In Palmolive Building Investors, LLC v. Commissioner, 149 T.C. No. 18, the Tax Court denied a charitable contribution deduction of a donated façade easement because the easement deed failed to satisfy the perpetuity requirement of section 170.

Background – Perpetuity Requirement

A contribution of a qualified real property interest is deductible as a qualified conservation contribution if, among other requirements, the contribution is exclusively for conservation purposes. The “exclusivity” requirement is only satisfied if the conservation purposes are protected in perpetuity. To be protected in perpetuity, the interest in the property retained by the donor must be subject to legally enforceable restrictions that will prevent uses of the retained interest inconsistent with the conservation purposes of the donation. The Regulations provide rules for many of these legally enforceable restrictions.

When donated property is subject to a mortgage, the mortgagee must subordinate its rights in the property to the right of the easement holder to enforce the conservation purposes of the gift in perpetuity. If the mortgagee fails to actually subordinate its rights in the property, the perpetuity requirement is not satisfied. Further, if an unexpected change in conditions makes the property’s continued use for conservation purposes impossible or impractical, then the restrictions required to protect the conservation purpose may be extinguished by judicial proceedings. In the event an easement is extinguished and the donor subsequently conveys the property and receives proceeds for it, the donee organization must be guaranteed to receive a certain portion of the proceeds.

Why Deed Failed to Satisfy Perpetuity Requirement in Palmolive Building Investors

In Palmolive Building Investors, Partnership PB (“Partnership”) transferred a façade easement by executing an easement deed (“Deed”) in favor of the Landmarks Preservation Council of Illinois (“LPCI”), a qualified organization. The purpose of the deed was to preserve the exterior perimeter walls of a building’s façade. At the time of the execution of the Deed, two mortgages encumbered the building. Before executing the Deed, Partnership secured an ostensible agreement from both mortgagees to subordinate their mortgages in the property to LCPI’s rights to enforce the purposes of the easement. However, the mortgagees’ subordination was limited by a provision in the Deed that gave the mortgagees a prior claim to any insurance and condemnation proceeds until the mortgage was paid off. This limitation proved to be fatal, as certain interests of the mortgagees were not actually subordinated to the interests of LPCI.

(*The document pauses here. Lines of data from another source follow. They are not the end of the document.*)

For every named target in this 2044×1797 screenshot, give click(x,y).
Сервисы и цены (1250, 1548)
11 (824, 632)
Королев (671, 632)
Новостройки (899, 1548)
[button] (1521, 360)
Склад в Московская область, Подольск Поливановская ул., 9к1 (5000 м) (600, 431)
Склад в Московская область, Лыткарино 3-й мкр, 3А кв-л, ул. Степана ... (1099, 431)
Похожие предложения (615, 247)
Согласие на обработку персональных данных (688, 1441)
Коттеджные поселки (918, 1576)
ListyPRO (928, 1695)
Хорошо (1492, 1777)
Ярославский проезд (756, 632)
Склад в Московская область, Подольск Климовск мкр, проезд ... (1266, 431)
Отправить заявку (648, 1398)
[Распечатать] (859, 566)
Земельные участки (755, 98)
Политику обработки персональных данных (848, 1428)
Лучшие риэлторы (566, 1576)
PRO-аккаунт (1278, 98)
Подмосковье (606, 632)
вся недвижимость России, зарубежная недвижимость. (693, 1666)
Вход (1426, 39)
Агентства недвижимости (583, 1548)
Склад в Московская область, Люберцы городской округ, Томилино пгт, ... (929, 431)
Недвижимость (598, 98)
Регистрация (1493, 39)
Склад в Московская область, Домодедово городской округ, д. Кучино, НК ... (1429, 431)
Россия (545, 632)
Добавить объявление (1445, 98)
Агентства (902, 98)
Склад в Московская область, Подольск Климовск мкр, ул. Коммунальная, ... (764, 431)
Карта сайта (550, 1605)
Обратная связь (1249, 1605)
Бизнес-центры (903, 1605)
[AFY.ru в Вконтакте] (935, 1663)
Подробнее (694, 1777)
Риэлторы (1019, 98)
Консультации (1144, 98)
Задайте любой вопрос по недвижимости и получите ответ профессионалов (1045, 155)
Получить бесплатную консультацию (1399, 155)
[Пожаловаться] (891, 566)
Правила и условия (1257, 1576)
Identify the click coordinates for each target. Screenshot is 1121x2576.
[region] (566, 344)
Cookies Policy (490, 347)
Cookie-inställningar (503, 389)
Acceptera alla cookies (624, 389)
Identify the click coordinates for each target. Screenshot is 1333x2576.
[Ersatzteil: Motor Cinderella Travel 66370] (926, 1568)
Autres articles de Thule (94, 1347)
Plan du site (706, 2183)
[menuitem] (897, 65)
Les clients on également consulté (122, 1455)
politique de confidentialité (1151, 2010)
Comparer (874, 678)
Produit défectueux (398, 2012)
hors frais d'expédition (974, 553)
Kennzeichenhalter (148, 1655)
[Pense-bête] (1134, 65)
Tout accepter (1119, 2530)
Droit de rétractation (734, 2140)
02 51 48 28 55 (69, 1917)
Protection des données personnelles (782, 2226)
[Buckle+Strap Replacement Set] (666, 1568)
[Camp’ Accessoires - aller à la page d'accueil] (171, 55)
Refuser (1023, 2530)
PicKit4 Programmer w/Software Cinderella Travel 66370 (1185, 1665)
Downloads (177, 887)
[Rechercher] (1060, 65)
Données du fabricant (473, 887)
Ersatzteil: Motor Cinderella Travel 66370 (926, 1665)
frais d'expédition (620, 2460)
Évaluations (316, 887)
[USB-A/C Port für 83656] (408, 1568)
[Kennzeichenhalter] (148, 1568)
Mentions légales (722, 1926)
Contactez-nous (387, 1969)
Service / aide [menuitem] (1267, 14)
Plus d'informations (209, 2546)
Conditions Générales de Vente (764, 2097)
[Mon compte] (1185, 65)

The IRS filed a motion for partial summary judgment, arguing that the easement deed did not satisfy the perpetuity requirement because it gave the mortgagees prior claims to extinguishment proceeds in preference to LPCI. The Tax Court agreed, holding that the easement deed failed to satisfy the perpetuity requirement for two reasons: (1) the mortgages on the building were not fully subordinated to the easement, and (2) LPCI was not guaranteed to receive its requisite share of proceeds in the event that the easement was extinguished and the donor subsequently conveyed the property and received proceeds for it.

It is worth noting that the Tax Court continued to strictly construe the requirement that the donee must be guaranteed to receive a certain portion of proceeds upon extinguishment, as it did in Kaufman v. Commissioner, 134 T.C. 182 (2010) – if a donee is not absolutely entitled to its requisite share of extinguishment proceeds, then the contribution’s conservation purpose is not protected in perpetuity. The First Circuit Court of Appeals has previously expressed its disagreement with this restrictive interpretation. In Kaufman v. Shulman, 687 F.3d 21 (1st Cir. 2012), the First Circuit explained that if any owner donates a facade easement and thereafter fails to pay taxes, a lien on the property arises in favor of the Government, and such lien would not be subordinated to the easement donee’s interest. Because this is always a possibility, a donee will never have an absolute entitlement to proceeds, so the perpetuity requirement will never be satisfied. The Tax Court refused to follow the First Circuit’s interpretation, explaining that it analyzes “conservation restrictions on the basis of property rights and interests that exist when the easement is granted, rather than conducting an analysis based on speculations of property interests that might arise in the future…”

This case illustrates the importance of ensuring that all requirements of section 170 are satisfied when a conservation easement is granted, as the Tax Court also held that the defects in the easement deed were not cured by a provision that sought to retroactively amend the deed to comply with section 170, because the requirements set forth in section 170 must be satisfied at the time of the gift.